For set equality, you should start with an element of one set to show that it is in the other set and vice versa. The elements in both sets are real numbers. So what you need to show is

• if $s \in \bigcap_{x \in \Bbb R}[3-x^2,5+x^2]$, then $s \in [3,5]$, and
• if $t \in [3,5]$, then $t \in \bigcap_{x \in \Bbb R}[3-x^2,5+x^2]$.

You have the right idea for the second containment. But you need to work on the first containment. Essentially speaking, you need to show if $3-x^2 \leq s \leq 5+x^2$ for every real $x$, then $3 \leq s \leq 5$.

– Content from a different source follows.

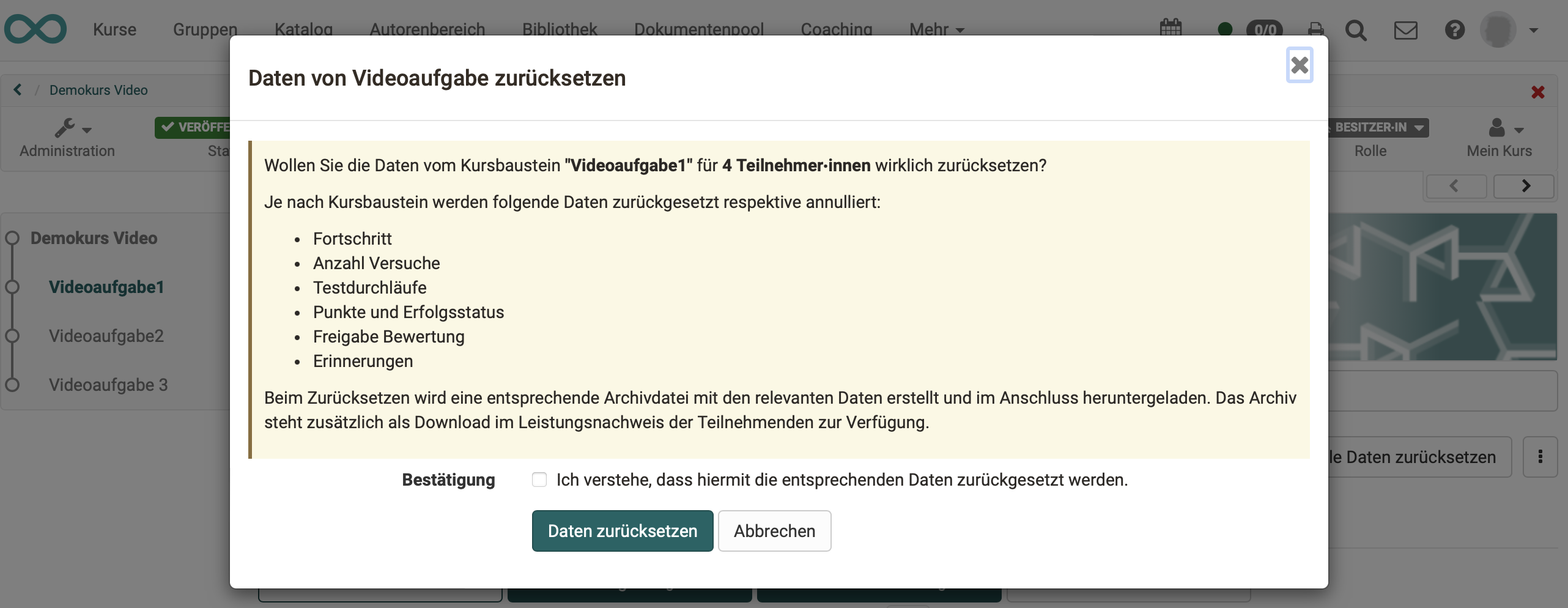Click the OpenOlat infinity logo
1568x608 pixels.
pyautogui.click(x=36, y=29)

Can you proceed from here?

Answer 2

Firstly, you should have written $[a,\,b]\color{limegreen}{\subseteq}\bigcap_{x\in\Bbb R}[3-x^2,\,5+x^2]$. Secondly, while each $[3-x^2,\,5+x^2]$ has $[3,\,5]$ as a subset, you need to emphasize no proper superset thereof is a subset of the $x=0$ case; indeed, the $x=0$ case is a subset of all cases, so is the intersection. Thirdly, if you want to use extensionality as you discuss, you should say$$\begin{align}y\in\bigcap_{x\in\Bbb R}[3-x^2,\,5+x^2]&\iff\forall x\in\Bbb R(3-x^2\le y\le 5+x^2)\\&\iff3=\max_{x\in\Bbb R}(3-x^2)\le y\le\min_{x\in\Bbb R}(5+x^2)=5\\&\iff y\in[3,\,5].\end{align}$$

Answer 3

Let $A=\bigcap\limits_{x\in\Bbb R}[3-x^2, 5+x^2]$ and $B=[3,5]$.

$B \subseteq A$:

Since $[3,5]\subseteq [3-x^2, 5+x^2]$ for each $x$ we have $[3,5]\subseteq \bigcap\limits_{x\in\Bbb R}[3-x^2, 5+x^2]$ so $B \subseteq A$.

$A \subseteq B$:

Now take any $y\in\bigcap\limits_{x\in\Bbb R}[3-x^2, 5+x^2]$ and suppose $y\notin[3,5]$.

• If $y<3$ then exists $x_0$ such that $3-x_0^2>y$ so $y\notin [3-x_0^2, 5+x_0^2]$ and thus $y\notin A$. A contradiction.

• If $y>5$ then exists $x_0$ such that $5+x_0^2>y$ so $y\notin [3-x_0^2, 5+x_0^2]$ and thus again $y\notin A$. A contradiction.

  So $y\in B$ and thus $A\subseteq B$ and we are done.